• **Provided data**
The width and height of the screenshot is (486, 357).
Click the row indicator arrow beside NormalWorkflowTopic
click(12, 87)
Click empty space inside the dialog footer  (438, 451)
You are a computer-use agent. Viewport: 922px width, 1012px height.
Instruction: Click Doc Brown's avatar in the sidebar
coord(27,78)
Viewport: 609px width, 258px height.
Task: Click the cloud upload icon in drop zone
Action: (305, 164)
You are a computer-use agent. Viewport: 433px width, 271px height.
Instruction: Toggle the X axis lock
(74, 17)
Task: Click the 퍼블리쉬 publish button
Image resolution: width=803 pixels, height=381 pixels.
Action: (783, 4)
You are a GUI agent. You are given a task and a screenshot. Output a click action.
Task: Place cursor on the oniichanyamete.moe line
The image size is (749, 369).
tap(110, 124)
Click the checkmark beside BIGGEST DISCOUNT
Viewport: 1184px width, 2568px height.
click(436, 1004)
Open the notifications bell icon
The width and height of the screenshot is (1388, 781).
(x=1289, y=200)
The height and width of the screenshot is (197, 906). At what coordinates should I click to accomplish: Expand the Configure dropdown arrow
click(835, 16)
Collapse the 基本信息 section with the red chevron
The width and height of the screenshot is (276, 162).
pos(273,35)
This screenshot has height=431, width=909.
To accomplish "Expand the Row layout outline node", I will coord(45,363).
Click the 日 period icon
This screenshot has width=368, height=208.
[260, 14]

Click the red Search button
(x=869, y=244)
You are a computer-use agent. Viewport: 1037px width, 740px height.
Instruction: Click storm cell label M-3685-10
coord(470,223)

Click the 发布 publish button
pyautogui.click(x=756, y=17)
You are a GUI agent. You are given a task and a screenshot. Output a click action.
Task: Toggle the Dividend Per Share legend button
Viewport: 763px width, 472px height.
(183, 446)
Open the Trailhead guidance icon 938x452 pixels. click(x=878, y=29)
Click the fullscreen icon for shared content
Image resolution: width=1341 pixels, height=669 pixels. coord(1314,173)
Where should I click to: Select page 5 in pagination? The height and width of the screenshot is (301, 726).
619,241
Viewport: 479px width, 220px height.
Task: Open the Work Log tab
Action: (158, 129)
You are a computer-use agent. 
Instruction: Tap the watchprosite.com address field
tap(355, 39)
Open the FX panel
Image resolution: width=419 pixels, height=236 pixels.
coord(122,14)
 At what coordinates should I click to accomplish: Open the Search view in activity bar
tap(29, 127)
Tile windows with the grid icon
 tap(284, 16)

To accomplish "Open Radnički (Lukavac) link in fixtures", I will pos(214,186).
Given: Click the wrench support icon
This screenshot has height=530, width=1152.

• **What needs to be done**
Nothing should be missing: every line above must be reproduced exactly.

• **Solution to this task**
The width and height of the screenshot is (486, 357).
Click the row indicator arrow beside NormalWorkflowTopic
click(12, 87)
Click empty space inside the dialog footer  (438, 451)
You are a computer-use agent. Viewport: 922px width, 1012px height.
Instruction: Click Doc Brown's avatar in the sidebar
coord(27,78)
Viewport: 609px width, 258px height.
Task: Click the cloud upload icon in drop zone
Action: (305, 164)
You are a computer-use agent. Viewport: 433px width, 271px height.
Instruction: Toggle the X axis lock
(74, 17)
Task: Click the 퍼블리쉬 publish button
Image resolution: width=803 pixels, height=381 pixels.
Action: (783, 4)
You are a GUI agent. You are given a task and a screenshot. Output a click action.
Task: Place cursor on the oniichanyamete.moe line
The image size is (749, 369).
tap(110, 124)
Click the checkmark beside BIGGEST DISCOUNT
Viewport: 1184px width, 2568px height.
click(436, 1004)
Open the notifications bell icon
The width and height of the screenshot is (1388, 781).
(x=1289, y=200)
The height and width of the screenshot is (197, 906). At what coordinates should I click to accomplish: Expand the Configure dropdown arrow
click(835, 16)
Collapse the 基本信息 section with the red chevron
The width and height of the screenshot is (276, 162).
pos(273,35)
This screenshot has height=431, width=909.
To accomplish "Expand the Row layout outline node", I will coord(45,363).
Click the 日 period icon
This screenshot has width=368, height=208.
[260, 14]

Click the red Search button
(x=869, y=244)
You are a computer-use agent. Viewport: 1037px width, 740px height.
Instruction: Click storm cell label M-3685-10
coord(470,223)

Click the 发布 publish button
pyautogui.click(x=756, y=17)
You are a GUI agent. You are given a task and a screenshot. Output a click action.
Task: Toggle the Dividend Per Share legend button
Viewport: 763px width, 472px height.
(183, 446)
Open the Trailhead guidance icon 938x452 pixels. click(x=878, y=29)
Click the fullscreen icon for shared content
Image resolution: width=1341 pixels, height=669 pixels. coord(1314,173)
Where should I click to: Select page 5 in pagination? The height and width of the screenshot is (301, 726).
619,241
Viewport: 479px width, 220px height.
Task: Open the Work Log tab
Action: (158, 129)
You are a computer-use agent. 
Instruction: Tap the watchprosite.com address field
tap(355, 39)
Open the FX panel
Image resolution: width=419 pixels, height=236 pixels.
coord(122,14)
 At what coordinates should I click to accomplish: Open the Search view in activity bar
tap(29, 127)
Tile windows with the grid icon
 tap(284, 16)

To accomplish "Open Radnički (Lukavac) link in fixtures", I will pos(214,186).
Given: Click the wrench support icon
This screenshot has height=530, width=1152.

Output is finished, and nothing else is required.